Member Spotlight: U.S. Truth, Racial Healing, and Transformation Commission

This week, we're spotlighting the U.S. Truth, Racial Healing, and Transformation Commission (H.Con.Res.100) - a resolution drafted and written by SSN member Marcus Anthony Hunter. The Commission, which would "properly acknowledge, memorialize, and be a catalyst for progress, including toward permanently eliminating persistent racial inequities" garnered 170 cosponsors in the House as of December 2020.

Alongside this effort, Senator Cory Booker has also introduced companion legislation which would establish a national Archive of Racial and Cultural Healing to provide scholarships, training, and student loan relief for students as well as residencies, exhibits, and trainings for and by Black cultural workers, entrepreneurs, scholars, and artists. As an accessible, digital “repository of accountability” for restorative justice, the ARCH is designed to create and maintain an accurate national history of 400+ years of racial injustice.

So far, the US National TRHT Coalition has gained the support of major civic groups, civil rights advocates, the philanthropic community, faith leaders, schools, scholars, artists, celebrities, and others. Representatives have also met with the Biden-Harris administration to discuss furthering this work through executive action. Bravo to Marcus for his instrumental role in this bipartisan effort! 

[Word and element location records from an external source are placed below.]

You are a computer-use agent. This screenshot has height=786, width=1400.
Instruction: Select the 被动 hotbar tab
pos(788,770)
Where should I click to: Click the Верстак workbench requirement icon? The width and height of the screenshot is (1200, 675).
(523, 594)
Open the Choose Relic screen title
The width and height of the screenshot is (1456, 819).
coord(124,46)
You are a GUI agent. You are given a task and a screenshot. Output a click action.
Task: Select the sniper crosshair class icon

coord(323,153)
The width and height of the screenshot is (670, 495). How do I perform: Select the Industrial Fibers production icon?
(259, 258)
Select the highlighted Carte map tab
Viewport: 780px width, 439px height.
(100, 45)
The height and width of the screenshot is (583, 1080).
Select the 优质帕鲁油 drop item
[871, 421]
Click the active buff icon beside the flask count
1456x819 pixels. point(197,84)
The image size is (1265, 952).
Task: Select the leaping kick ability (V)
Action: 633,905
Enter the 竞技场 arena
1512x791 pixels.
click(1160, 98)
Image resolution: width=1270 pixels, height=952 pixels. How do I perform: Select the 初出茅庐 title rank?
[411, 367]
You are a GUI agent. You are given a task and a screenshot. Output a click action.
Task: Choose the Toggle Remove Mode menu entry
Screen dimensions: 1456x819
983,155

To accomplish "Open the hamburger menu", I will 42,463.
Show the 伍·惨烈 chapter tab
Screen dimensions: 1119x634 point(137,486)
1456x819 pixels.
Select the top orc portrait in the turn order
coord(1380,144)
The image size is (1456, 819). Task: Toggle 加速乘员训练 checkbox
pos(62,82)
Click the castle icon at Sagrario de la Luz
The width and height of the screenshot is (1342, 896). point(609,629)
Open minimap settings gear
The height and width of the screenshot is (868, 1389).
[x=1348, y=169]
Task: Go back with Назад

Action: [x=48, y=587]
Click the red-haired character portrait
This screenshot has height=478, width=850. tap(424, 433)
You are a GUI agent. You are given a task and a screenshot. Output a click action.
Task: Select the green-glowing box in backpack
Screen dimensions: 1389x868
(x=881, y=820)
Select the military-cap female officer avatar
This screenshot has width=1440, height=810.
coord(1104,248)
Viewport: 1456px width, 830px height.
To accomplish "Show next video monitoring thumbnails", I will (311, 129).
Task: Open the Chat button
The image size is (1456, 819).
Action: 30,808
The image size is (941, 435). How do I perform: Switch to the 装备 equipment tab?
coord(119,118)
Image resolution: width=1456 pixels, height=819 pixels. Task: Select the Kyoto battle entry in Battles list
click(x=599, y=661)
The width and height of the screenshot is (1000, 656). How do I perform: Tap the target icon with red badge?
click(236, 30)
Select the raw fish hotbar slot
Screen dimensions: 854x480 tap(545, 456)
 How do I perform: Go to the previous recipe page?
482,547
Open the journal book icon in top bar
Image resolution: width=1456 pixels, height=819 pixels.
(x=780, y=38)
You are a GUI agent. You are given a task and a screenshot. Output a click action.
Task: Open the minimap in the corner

University of California-Los Angeles
Marcus Anthony Hunter

Hunter is generally interested in urban race relations, sexuality, politics, gender, history and change with an especial focus on urban black Americans. His book, Black Citymakers: How the Philadelphia Negro Changed Urban America (Oxford University Press) revisits the Black Seventh Ward neighborhood immortalized in W.E.B. DuBois’s The Philadelphia Negro. Through the dual lens of political agency and critical historical events, Black Citymakers follows the transformation of the neighborhood from predominantly black at the beginning of the 20th century into a largely white upper middle class and commercial neighborhood by the century’s conclusion. His research has benefited from grants from the National Science Foundation, the Social Science Research Council, and the Woodrow Wilson National Fellowship Foundation. In addition, Hunter’s research and commentary on urban black life and inequality has been featured in the journals the Du Bois Review, City & Community, Sexuality Research & Social Policy and the Washington Post, Talking Points Memo, and the New York Times.